======== Material provided

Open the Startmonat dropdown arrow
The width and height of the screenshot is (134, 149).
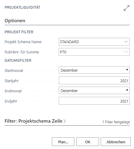tap(127, 70)
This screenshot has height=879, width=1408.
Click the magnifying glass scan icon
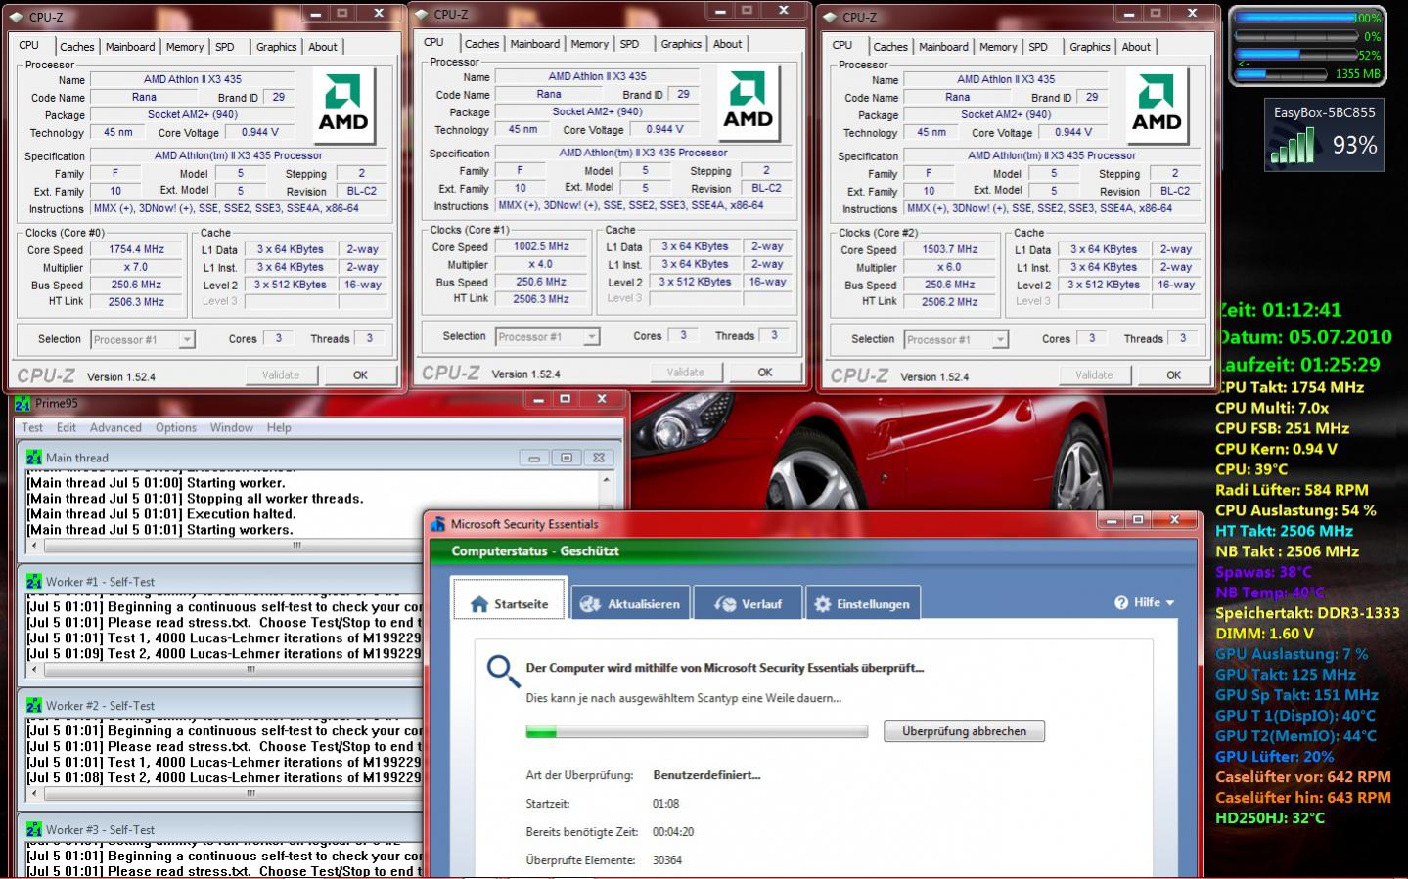coord(503,671)

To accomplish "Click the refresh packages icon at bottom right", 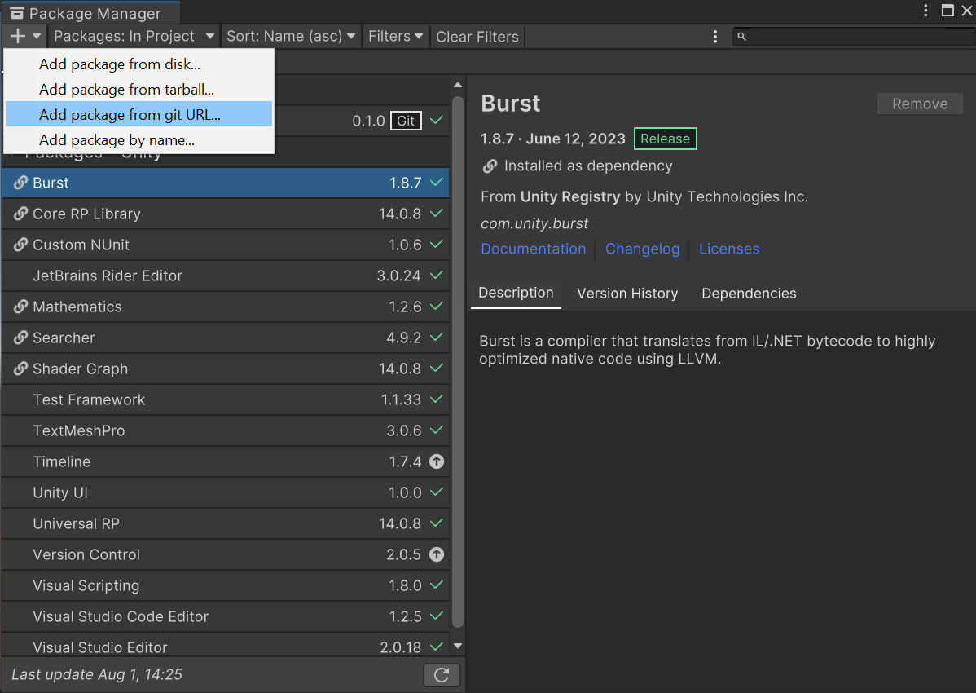I will [x=442, y=674].
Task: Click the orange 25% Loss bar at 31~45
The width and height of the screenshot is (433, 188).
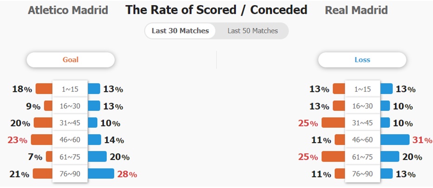Action: pyautogui.click(x=333, y=123)
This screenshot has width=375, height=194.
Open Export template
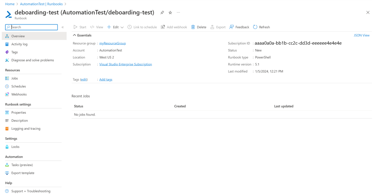22,173
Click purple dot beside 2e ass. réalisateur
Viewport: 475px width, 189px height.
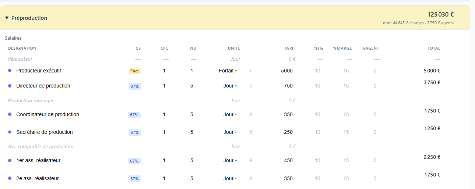[x=10, y=178]
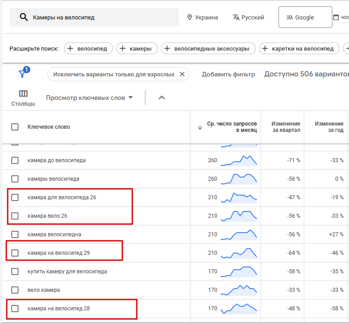Viewport: 349px width, 323px height.
Task: Click Добавить фильтр link
Action: pos(228,74)
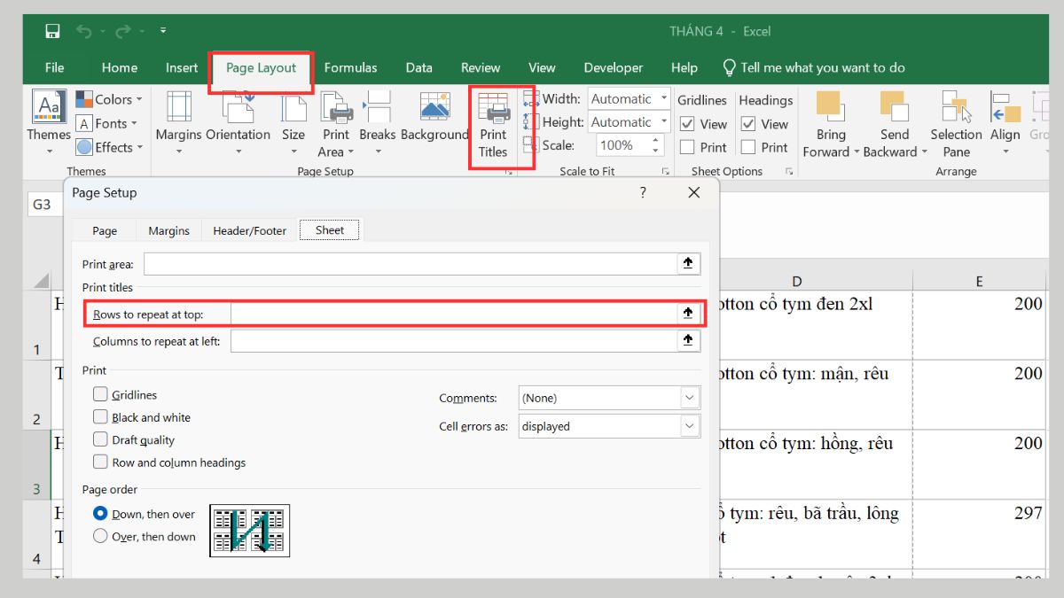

================

Search the listing above for the word "This", and copy every line that has it.

This screenshot has height=879, width=1408.
This screenshot has width=375, height=194.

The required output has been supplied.